If you are unfamiliar with the topography of New Orleans, the city is literally surrounded by water. There is only one way to drive in to the city without crossing a river, lake, or the spillway. The snake-like, winding river you see to the south on the map below is the end of the mighty Mississippi River. Rainwater and runoff from Minnesota, Wisconsin, Iowa, St. Louis, Kentucky and more flows past our homes. The river is currently cresting 16 feet above us, held back by the strongest levee system in the world. Lakes Ponchartrain, Maurepas, and Bornge to the north, west, and east have already taken excess water from the river. Storm surge from Barry will push more water into both the lakes and the river this weekend.
There was once a time when a Tropical Storm was a non-event for New Orleans. Top off the car with gas, secure trash bins and outside furniture, stock up on bottled water, fill the bathtub (to flush toilets), charge your batteries, crack open a bottle of wine and wait for the storm to pass. Lately, even minor storms are giving us major trouble. A flash flood in August of 2017, unrelated to any tropical system, revealed major problems with the city’s drainage infrastructure. Today, rainfall is the greatest concern, where historically, wind and storm surge were the largest threats from hurricanes.
Bear markets remind me of hurricanes.
Each market downturn is different, and there is no way to predict how the next one might hurt you. But, like hurricanes, the key to surviving bear markets is to prepare in advance. Your first line of defense is to make sure you are taking the appropriate amount of risk in your portfolio. This entails knowing your personal tolerance for risk, and I mean really knowing your personal tolerance. If you cannot handle a 20% drop in the value of your portfolio, you should seriously limit the percentage invested in stocks, which can easily decline 30-40% in a bear market. The key to earning the long-term average return of the stock market is your ability to stay the course when the storms comes. Those who sell when the market is down rarely get back in, resulting in a permanent loss of capital.
Risk and return are tradeoffs, however, so you need to know how much risk you need to take in order to accomplish your financial goals.
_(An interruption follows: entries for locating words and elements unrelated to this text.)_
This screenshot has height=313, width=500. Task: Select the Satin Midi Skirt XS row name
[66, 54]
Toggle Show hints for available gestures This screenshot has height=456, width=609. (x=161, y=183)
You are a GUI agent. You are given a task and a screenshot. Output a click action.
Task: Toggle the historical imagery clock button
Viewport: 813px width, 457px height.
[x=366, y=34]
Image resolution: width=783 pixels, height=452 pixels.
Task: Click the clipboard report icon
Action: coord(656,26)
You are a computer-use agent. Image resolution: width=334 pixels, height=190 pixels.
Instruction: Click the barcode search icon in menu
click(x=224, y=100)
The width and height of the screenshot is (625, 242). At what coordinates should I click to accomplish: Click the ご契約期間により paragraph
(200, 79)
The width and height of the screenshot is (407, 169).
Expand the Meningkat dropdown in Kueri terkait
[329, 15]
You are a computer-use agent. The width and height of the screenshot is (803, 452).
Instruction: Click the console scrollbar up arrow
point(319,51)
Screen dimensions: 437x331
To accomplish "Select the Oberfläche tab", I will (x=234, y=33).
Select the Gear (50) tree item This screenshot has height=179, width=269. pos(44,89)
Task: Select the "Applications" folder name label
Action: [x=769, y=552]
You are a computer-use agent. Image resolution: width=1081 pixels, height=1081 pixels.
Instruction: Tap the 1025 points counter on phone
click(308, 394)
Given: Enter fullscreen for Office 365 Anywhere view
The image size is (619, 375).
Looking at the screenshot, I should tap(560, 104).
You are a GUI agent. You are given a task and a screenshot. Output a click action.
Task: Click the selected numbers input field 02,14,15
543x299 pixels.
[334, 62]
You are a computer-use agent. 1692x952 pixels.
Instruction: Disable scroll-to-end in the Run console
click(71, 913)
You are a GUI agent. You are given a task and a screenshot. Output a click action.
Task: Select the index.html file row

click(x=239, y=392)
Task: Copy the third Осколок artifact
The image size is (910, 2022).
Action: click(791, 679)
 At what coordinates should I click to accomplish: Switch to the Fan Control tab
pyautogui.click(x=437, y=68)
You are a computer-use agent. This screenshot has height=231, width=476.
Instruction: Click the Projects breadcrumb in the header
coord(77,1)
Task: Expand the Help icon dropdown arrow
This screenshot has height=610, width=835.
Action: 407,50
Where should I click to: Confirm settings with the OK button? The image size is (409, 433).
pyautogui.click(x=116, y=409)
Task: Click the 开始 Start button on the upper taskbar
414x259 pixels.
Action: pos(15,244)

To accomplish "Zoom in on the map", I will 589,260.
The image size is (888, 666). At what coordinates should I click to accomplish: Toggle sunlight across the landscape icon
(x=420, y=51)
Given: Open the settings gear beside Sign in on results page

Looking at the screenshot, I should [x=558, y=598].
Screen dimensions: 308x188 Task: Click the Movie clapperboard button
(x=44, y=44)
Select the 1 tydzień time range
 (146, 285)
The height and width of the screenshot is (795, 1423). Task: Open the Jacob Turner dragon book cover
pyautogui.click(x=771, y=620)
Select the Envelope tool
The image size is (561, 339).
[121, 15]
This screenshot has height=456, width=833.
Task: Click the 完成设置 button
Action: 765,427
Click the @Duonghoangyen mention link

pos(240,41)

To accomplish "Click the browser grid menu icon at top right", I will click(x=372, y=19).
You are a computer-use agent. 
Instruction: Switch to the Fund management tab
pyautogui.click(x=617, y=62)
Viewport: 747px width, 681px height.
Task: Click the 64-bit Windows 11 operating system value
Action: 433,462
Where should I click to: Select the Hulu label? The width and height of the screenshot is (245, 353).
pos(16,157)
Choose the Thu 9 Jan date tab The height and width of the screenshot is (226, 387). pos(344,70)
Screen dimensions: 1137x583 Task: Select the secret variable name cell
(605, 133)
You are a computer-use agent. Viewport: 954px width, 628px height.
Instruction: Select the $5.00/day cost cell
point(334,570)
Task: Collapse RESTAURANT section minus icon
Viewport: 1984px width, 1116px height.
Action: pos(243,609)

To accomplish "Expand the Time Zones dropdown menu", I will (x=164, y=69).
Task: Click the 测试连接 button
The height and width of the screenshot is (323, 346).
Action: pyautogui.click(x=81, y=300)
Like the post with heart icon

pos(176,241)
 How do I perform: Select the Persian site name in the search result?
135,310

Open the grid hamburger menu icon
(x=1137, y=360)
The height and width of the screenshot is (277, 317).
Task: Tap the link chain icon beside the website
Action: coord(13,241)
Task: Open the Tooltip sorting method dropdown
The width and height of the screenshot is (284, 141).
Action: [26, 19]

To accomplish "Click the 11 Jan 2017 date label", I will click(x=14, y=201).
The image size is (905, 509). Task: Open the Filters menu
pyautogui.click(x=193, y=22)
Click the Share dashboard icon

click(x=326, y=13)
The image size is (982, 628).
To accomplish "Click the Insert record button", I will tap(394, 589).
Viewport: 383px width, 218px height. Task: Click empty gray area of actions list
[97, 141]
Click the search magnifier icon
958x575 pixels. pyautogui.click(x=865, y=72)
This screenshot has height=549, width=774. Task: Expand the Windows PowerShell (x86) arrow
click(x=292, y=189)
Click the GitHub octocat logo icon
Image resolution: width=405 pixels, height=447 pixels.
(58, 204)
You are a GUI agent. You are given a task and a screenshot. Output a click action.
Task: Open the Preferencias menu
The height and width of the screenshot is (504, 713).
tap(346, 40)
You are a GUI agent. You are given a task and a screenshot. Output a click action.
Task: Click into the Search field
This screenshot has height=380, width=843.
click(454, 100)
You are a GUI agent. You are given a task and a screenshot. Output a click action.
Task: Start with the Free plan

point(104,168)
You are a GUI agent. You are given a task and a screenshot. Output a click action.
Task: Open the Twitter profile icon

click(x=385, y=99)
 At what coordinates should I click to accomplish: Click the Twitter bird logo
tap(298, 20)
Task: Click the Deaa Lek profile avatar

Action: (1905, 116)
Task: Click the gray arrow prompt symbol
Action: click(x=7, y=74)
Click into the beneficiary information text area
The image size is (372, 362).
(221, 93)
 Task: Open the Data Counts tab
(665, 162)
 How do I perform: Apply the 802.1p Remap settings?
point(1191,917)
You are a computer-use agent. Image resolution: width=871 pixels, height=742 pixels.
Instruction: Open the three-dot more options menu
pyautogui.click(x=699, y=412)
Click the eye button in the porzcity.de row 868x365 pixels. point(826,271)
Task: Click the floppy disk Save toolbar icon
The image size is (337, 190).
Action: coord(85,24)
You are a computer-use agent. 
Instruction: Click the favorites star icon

This entails going through a financial planning process to quantify those goals and test a variety of scenarios using assumptions for inflation, sequence of returns, and volatility. While the target investment return in a financial plan is never guaranteed, it serves as a guideline for determining how much of your portfolio should be invested in stocks and bonds. Adjustments can be made along the way as your time horizon, cash flow needs, and market expectations change.
The other key to weathering bear markets is to mentally prepare for the next downturn. Although market declines are impossible to predict, investors can expect to ride out several over a lifetime. Since bear markets are inevitable, it makes sense to envision what a market downturn means for your portfolio, and quantify it in dollar terms. If your portfolio is larger today than it was in 2008-2009, a 20+% decline from here will be more dollars than last time. Go ahead and calculate how much a 10%, 20%, 30% drop in your portfolio would be. It will be less of a shock to your system when it happens. I always remind clients that the next bear market is coming. I don’t know when, but it will come.
Today, I’m watching from afar in Asheville, North Carolina, as neighbors batten down the hatches and prepare for Tropical Storm Barry. If the worst rainfall predictions are accurate, Barry will be a major flooding event. Low lying areas surrounding the city have issued voluntary evacuation orders. I’ve received countless emails from businesses, clubs, churches, and organizations regarding closures. Hopefully the worst case won’t pan out. But either way, New Orleans is resilient. This storm won’t beat us.